Presentation

In this Inter-American Development Bank (IDB)-IDDRI report, the authors search the academic literature and reports from international government agencies and think tanks to provide a list of 15 transformations that countries can consider using to reach net-zero emissions, benefits that are associated with them, barriers to their implementation, and a set of policies that governments can use to lift these barriers in each sector and enable the transitions.

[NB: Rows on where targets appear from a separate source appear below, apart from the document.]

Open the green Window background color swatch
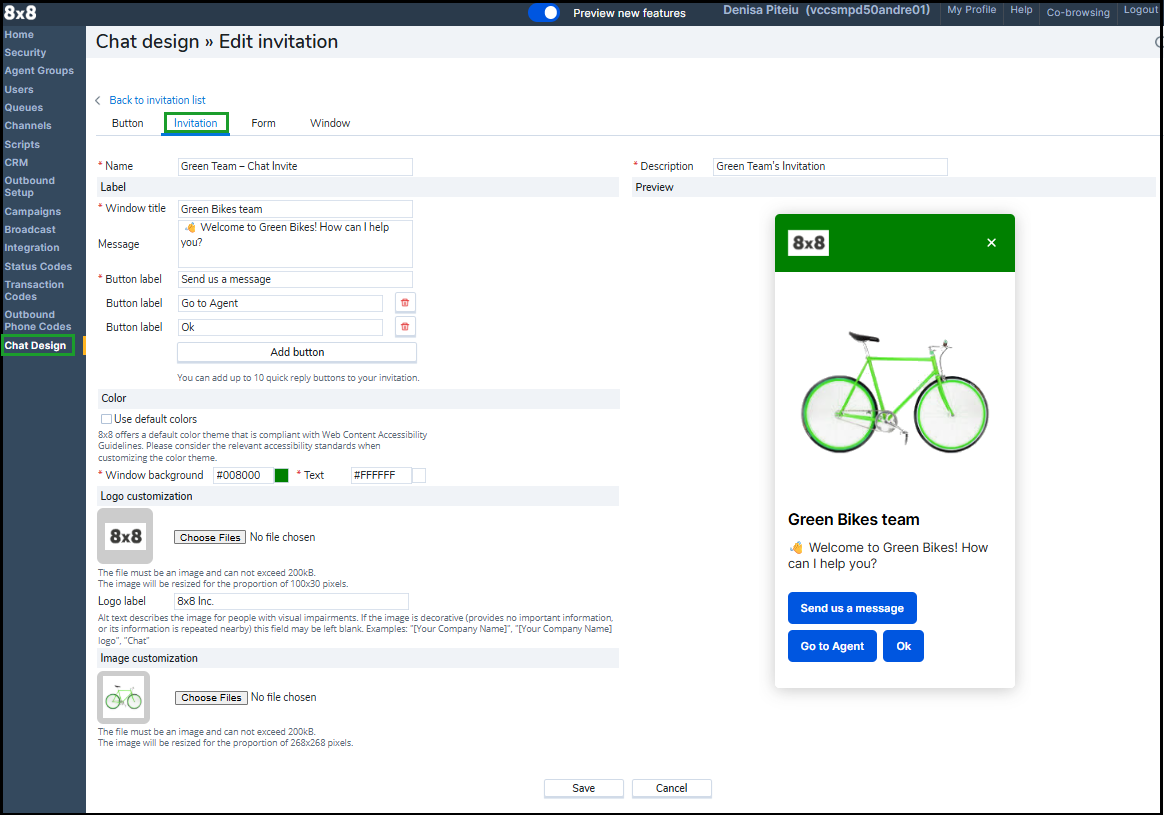(x=282, y=475)
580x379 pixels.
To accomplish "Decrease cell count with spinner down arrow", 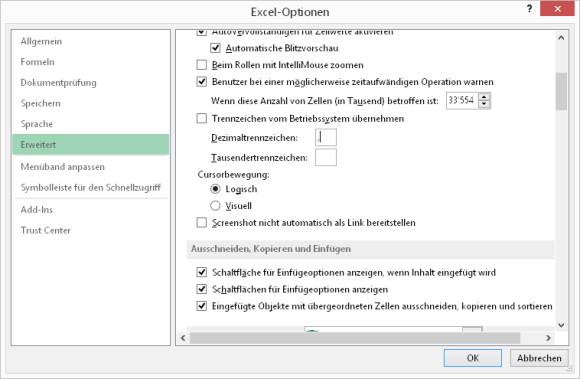I will 484,104.
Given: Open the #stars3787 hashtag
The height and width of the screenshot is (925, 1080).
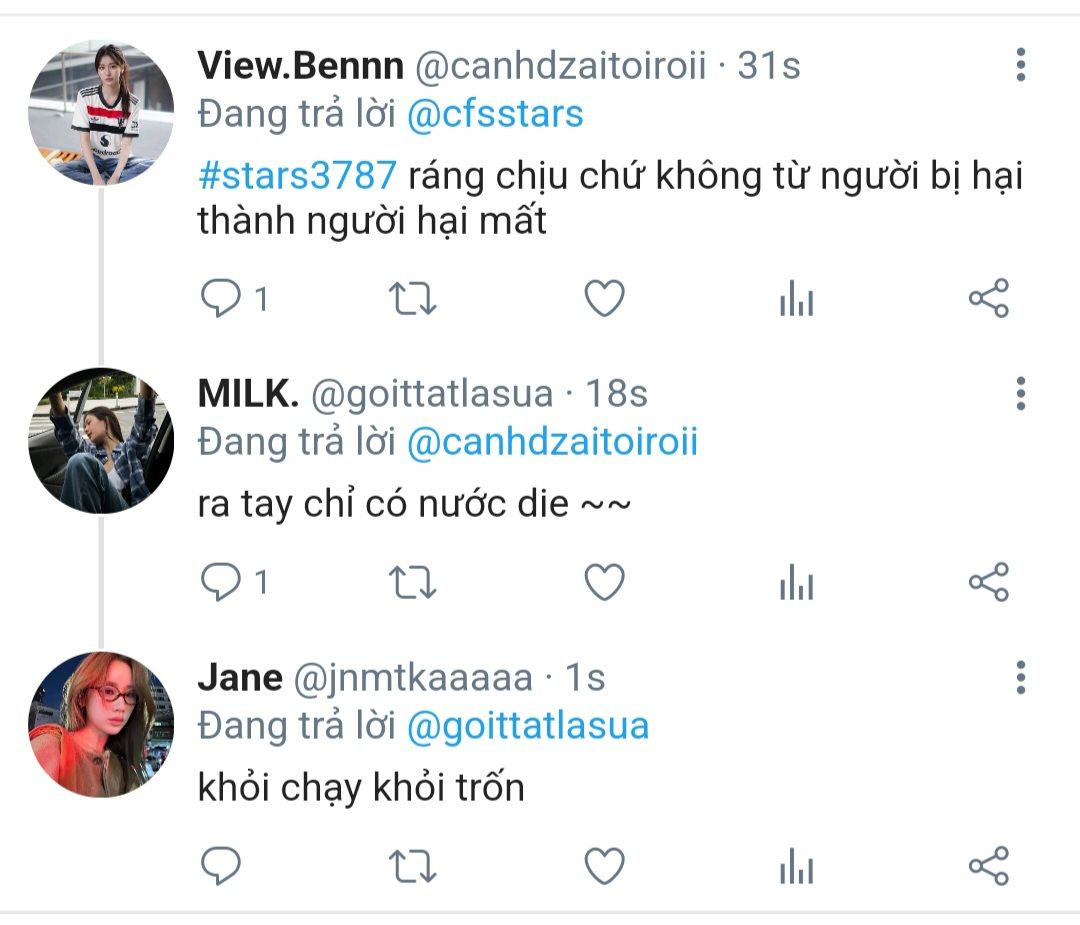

The report's six sections on electricity, transport, agriculture, forestry and land use, buildings, industry, and waste each include one or more key transformations to reduce GHG emissions towards net zero. Each transformation starts with the definition of a vision statement describing its aspired goal. It then describes the changes necessary to achieve this vision, which benefits could come with implementing the vision, which barriers are to be considered, and which policies may effectively reduce these barriers.

Read the report online

Abstract

Getting to net-zero emissions is necessary to limit global warming to well under 2 °C and towards 1.5 °C, which are the temperature goals of the Paris Agreement. More than 50 countries globally have set targets to reach net-zero emissions, typically by 2050, and most others are working on similar goals. Achieving these targets requires transformations in the electricity, transport, agriculture, land-use, buildings, industry, and waste-management sectors. While solutions exist to transition to a carbon-neutral economy, including both technology and behavioral changes, which often come with economic, social, or development benefits, many barriers prevent their uptake. We compile evidence from the academic and gray literature to identify 15 sectoral transformations that allow the achievement of net-zero greenhouse gas emissions. We then list barriers that prevent their uptake, such as hurdles related to infrastructure, regulations, public and private finances, information, and political economy issues. Finally, we provide more than 50 examples of sector-level government interventions that can lift these barriers, such as building infrastructure, reforming regulations and subsidies, providing information and capacity building, and managing distributional impacts. Governments can use this information to inform the design of comprehensive climate strategies that translate the long-term net-zero emission goal into a roadmap of required transformations in each sector, and then work on designing and implementing government interventions at the national, regional, or local levels to enable them.